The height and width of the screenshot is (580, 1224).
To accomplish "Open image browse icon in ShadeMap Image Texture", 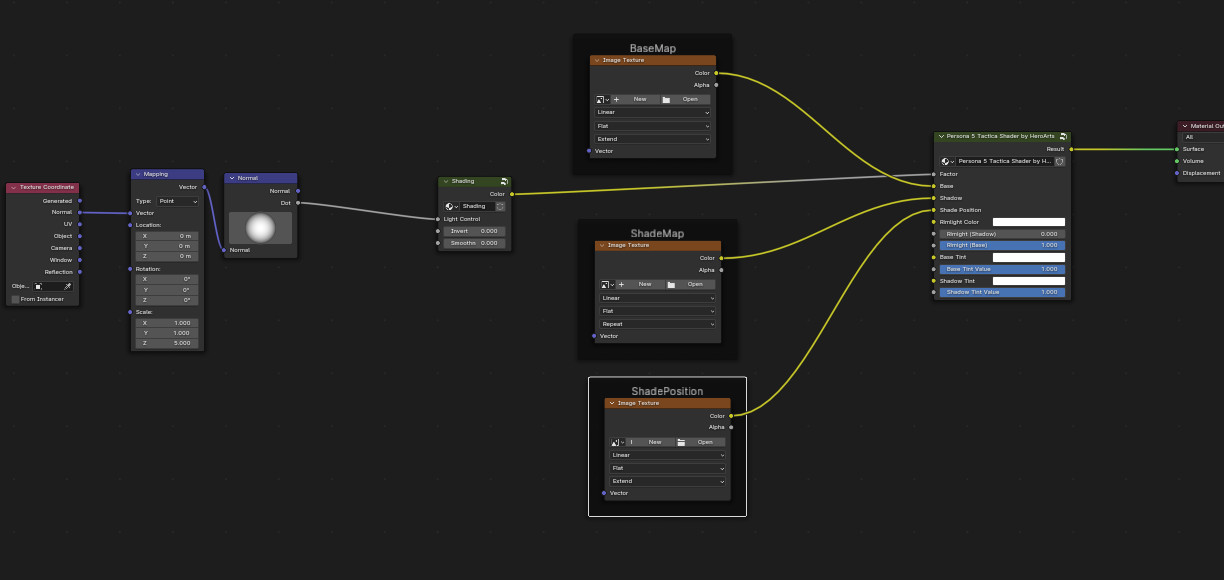I will (x=605, y=284).
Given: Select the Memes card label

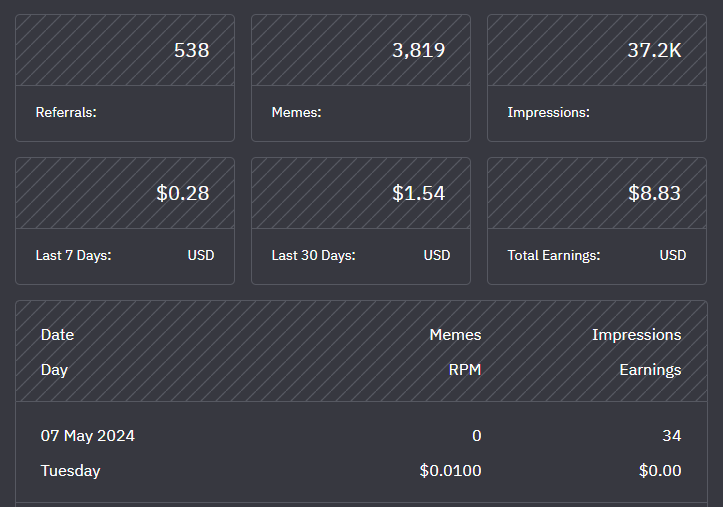Looking at the screenshot, I should coord(296,112).
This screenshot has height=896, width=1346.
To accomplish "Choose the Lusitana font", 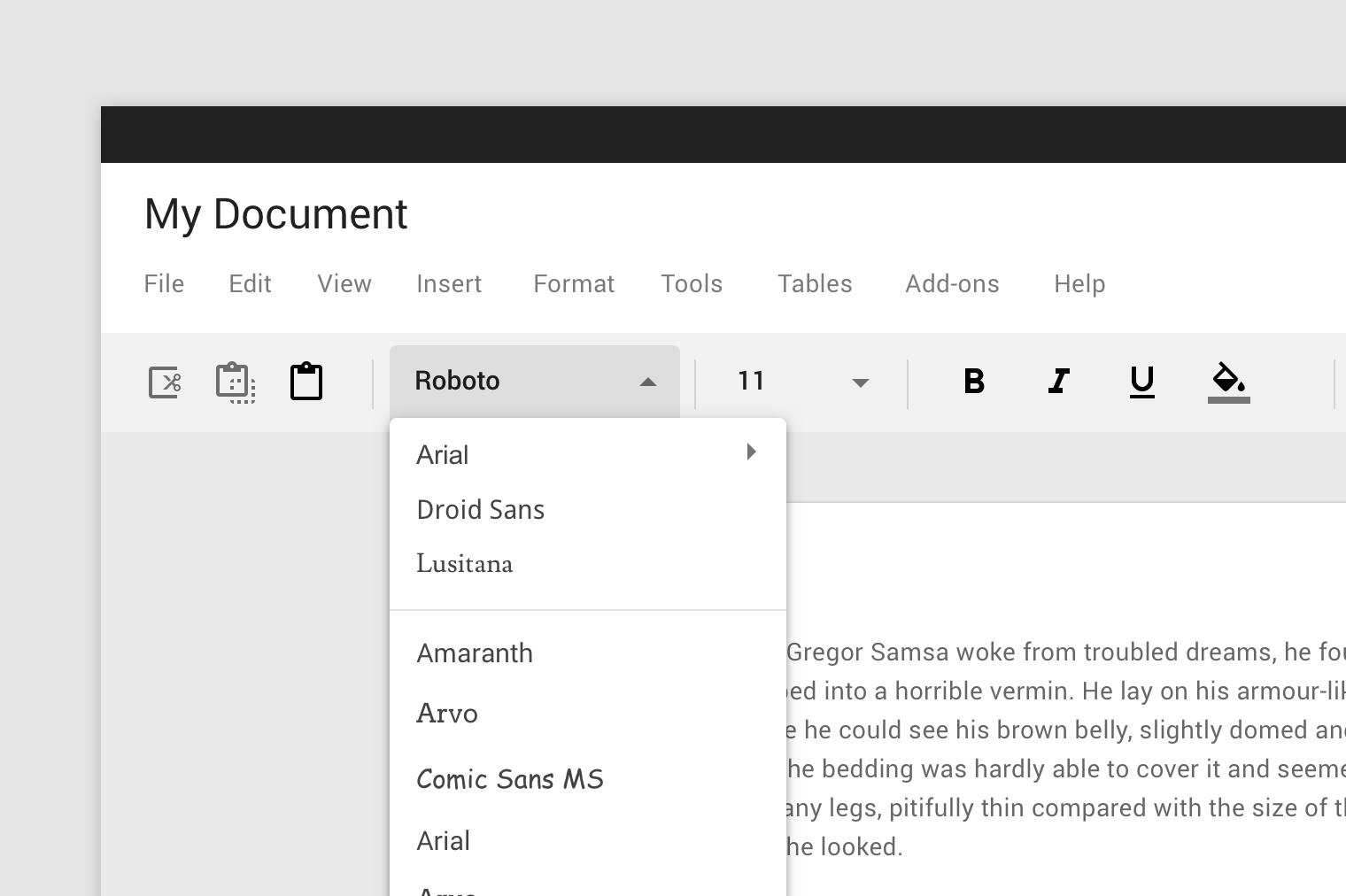I will coord(465,564).
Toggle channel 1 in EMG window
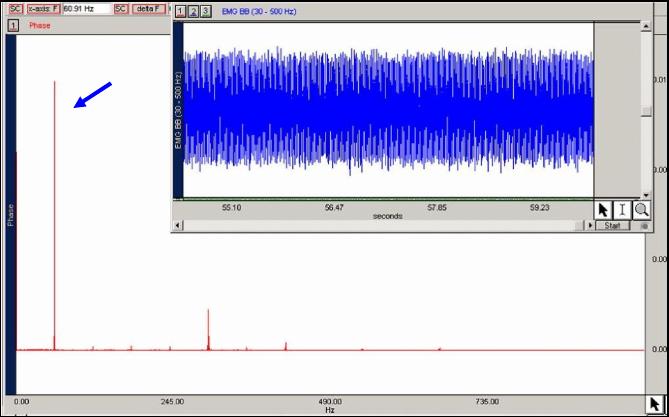This screenshot has height=417, width=669. click(x=180, y=11)

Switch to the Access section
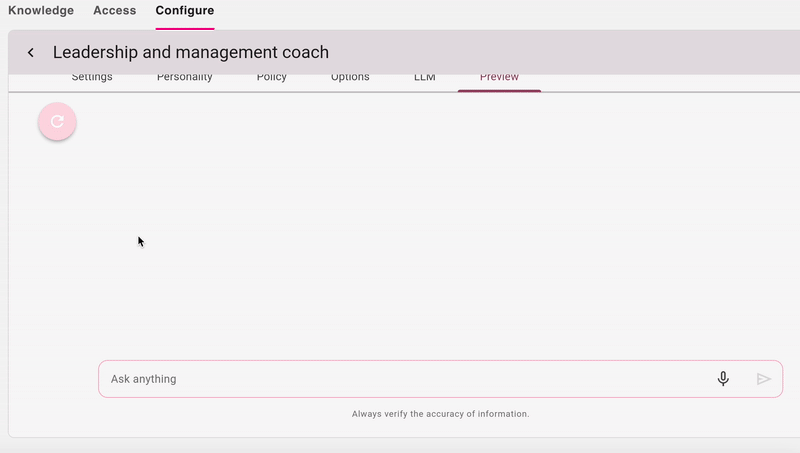114,11
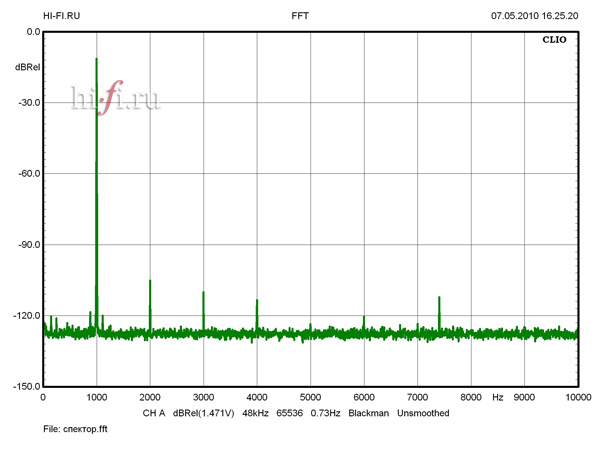The height and width of the screenshot is (450, 600).
Task: Click the small peak at 6000 Hz
Action: tap(364, 319)
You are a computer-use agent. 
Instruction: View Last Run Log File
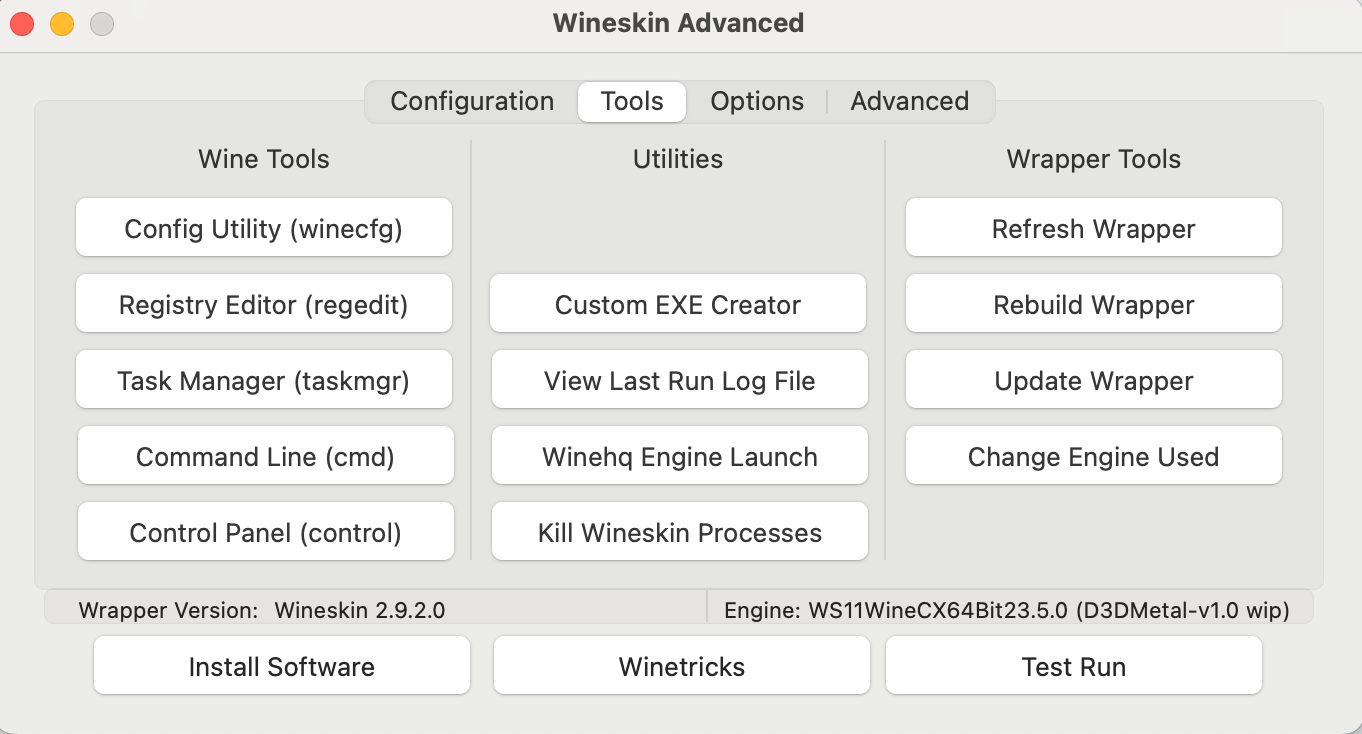[x=680, y=381]
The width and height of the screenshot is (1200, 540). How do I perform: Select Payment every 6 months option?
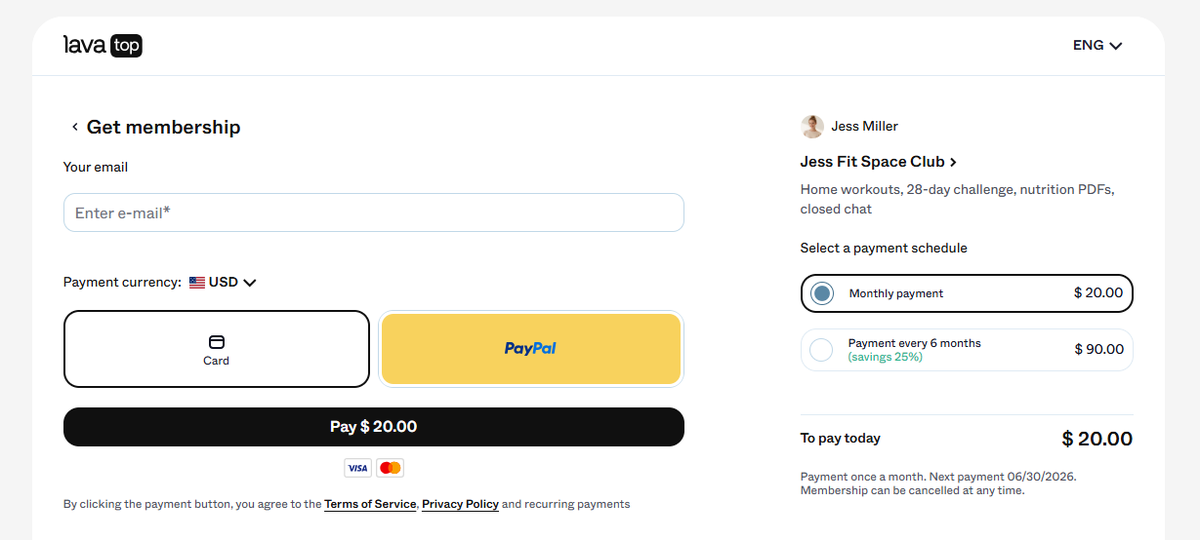[x=967, y=350]
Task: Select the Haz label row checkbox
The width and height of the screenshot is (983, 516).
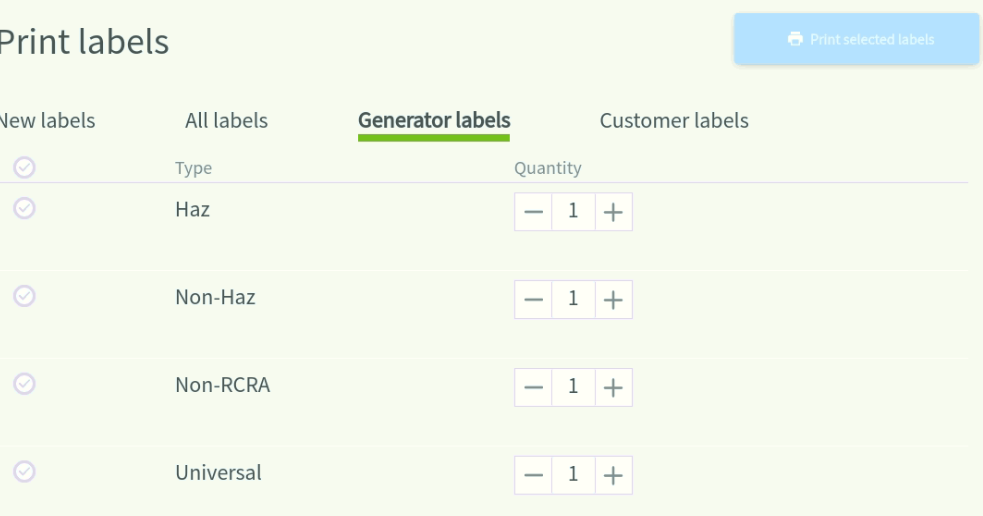Action: click(x=24, y=208)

(Activity):
Please write out, exactly, every line from the line with "Switch to the Access section" through the final line of the data above, leaving out pictures.

(The answer):
Switch to the Access section
114,11
The height and width of the screenshot is (450, 600).
Task: Click the small peak at 6000 Hz
Action: tap(364, 319)
You are a computer-use agent. 
Instruction: View Last Run Log File
[x=680, y=381]
The width and height of the screenshot is (1200, 540). How do I perform: Select Payment every 6 months option?
[x=967, y=350]
Task: Select the Haz label row checkbox
The width and height of the screenshot is (983, 516).
Action: click(x=24, y=208)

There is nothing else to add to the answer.